The corresponding stochastic gradient-ascent algorithm is
$$
\theta_{t+1} = \theta_{t} +\alpha_\theta\nabla_\theta \mu(s_t)(\nabla_a q_\mu(s_t, a))|_{a=\mu(s_t)}
$$
DAC is off-policy, as the behavior policy $d_\mu$ maybe is different from the target policy $\mu$. The actor is off-policy, since there is no $A$ in the expression. The critic is off-policy as the the first policy that generate $a_t$ by interacting with the environment, which is then the behavior policy, while the second policy is $u$, which is the target policy the critic aims to evaluate.
Algorithm: Deterministic policy gradient or deterministic actor-critic
Initialization: A given behavior policy $\beta(a|s)$. A target policy $\pi(a|s,\theta_0)$.

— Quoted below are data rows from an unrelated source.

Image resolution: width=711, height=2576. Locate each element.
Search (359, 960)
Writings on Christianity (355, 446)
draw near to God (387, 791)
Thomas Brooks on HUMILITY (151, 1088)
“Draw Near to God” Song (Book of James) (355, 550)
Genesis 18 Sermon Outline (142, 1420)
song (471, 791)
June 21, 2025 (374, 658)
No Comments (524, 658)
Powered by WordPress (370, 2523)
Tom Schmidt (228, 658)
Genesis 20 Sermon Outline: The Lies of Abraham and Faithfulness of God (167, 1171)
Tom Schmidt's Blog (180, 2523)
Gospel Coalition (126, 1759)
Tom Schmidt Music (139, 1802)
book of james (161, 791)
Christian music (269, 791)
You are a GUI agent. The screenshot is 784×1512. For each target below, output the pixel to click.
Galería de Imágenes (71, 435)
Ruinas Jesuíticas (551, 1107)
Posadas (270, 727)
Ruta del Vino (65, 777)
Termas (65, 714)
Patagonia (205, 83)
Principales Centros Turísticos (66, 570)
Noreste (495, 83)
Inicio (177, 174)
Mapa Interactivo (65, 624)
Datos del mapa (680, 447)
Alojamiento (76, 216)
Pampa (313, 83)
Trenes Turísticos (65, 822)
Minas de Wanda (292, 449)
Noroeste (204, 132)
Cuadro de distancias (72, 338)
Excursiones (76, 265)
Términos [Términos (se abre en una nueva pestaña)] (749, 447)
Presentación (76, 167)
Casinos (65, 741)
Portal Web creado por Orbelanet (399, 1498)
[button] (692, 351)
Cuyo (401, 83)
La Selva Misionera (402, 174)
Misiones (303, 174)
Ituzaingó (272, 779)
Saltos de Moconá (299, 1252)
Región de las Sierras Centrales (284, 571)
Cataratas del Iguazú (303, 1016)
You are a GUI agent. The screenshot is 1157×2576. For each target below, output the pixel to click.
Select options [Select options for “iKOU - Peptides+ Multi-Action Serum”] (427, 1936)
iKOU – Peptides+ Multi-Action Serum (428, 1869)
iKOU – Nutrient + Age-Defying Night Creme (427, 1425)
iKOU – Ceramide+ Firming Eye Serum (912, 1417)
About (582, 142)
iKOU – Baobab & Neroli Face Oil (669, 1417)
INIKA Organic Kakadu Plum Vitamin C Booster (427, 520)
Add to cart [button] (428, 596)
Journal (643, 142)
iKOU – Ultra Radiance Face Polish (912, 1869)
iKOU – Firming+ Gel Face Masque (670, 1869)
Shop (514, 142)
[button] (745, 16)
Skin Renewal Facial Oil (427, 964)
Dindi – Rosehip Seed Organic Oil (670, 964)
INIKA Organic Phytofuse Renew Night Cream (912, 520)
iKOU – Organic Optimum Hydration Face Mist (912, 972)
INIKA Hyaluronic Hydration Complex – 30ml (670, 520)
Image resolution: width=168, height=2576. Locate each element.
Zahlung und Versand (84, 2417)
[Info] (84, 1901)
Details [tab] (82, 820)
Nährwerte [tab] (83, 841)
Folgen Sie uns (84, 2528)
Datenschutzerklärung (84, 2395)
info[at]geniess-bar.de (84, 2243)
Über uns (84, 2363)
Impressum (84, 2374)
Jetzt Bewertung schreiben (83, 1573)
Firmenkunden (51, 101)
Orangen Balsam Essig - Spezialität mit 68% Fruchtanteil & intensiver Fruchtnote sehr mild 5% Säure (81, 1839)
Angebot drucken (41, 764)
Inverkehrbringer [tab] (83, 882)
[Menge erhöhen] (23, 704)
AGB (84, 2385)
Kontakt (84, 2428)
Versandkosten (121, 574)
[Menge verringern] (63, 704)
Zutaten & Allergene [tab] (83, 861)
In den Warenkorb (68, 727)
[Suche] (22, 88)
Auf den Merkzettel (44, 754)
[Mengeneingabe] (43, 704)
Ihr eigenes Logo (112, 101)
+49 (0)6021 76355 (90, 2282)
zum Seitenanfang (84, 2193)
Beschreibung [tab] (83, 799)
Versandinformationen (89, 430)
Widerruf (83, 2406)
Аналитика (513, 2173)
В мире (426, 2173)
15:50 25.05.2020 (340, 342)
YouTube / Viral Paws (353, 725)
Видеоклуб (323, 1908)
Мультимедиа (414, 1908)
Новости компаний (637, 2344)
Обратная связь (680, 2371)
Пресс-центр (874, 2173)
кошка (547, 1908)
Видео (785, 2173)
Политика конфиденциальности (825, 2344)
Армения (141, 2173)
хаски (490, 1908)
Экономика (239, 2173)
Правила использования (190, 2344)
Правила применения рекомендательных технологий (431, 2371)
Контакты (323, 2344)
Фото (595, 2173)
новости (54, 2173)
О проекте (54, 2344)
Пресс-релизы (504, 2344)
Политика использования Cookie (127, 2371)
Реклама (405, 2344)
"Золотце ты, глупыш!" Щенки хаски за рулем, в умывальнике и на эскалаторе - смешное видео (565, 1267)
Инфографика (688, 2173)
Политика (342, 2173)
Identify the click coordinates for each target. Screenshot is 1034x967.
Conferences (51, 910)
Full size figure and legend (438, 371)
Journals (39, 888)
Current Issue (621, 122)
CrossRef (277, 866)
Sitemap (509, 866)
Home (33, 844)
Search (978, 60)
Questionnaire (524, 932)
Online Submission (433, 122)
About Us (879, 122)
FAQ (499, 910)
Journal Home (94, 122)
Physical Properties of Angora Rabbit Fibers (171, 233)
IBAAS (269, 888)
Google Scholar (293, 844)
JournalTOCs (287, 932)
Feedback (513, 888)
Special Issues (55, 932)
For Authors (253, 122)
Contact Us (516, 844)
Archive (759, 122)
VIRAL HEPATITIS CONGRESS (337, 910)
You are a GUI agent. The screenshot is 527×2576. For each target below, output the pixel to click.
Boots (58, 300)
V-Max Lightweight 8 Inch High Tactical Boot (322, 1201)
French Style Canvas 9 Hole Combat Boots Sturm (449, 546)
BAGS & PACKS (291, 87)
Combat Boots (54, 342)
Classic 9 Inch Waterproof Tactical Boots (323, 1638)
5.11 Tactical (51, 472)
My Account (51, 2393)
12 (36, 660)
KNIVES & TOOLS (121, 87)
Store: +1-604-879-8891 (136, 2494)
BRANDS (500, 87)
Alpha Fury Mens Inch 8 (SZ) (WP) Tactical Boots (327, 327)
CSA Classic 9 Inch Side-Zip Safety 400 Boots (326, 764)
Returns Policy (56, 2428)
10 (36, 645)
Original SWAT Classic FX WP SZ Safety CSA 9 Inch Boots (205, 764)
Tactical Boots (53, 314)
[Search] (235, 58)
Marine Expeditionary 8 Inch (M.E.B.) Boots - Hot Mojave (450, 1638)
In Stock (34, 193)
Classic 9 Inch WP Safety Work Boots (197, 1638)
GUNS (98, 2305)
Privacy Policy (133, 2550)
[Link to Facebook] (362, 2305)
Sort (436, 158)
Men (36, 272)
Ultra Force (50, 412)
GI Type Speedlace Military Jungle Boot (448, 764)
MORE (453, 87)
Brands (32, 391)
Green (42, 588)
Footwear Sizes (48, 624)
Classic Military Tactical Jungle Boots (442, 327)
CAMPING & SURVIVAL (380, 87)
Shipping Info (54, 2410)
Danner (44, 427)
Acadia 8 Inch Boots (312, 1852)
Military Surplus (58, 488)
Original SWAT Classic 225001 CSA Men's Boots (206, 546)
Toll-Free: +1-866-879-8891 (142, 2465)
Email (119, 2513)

At time step $t$ in each episode, do
Generate $a_t$ following $\beta(s_t)$ and observe $r_{t+1},s_{t+1}$
Advantage:
$\delta_t = r_{t+1} + \gamma v(s_{t+1}, w_t) - v(s_t, w_t)$
Actor (Policy Update):
$$
\theta_{t+1} = \theta_{t} + \frac{\pi(a_t|s_t, \theta)}{\beta(a_t|s_t)}\delta_t\nabla_\theta \ln(a_t|s_t, \theta)
$$
Critic (Value Update):
$$
w_{t+1} = w_t + \alpha_w \delta_t \nabla_w q(s_t, a_t, w_t)
$$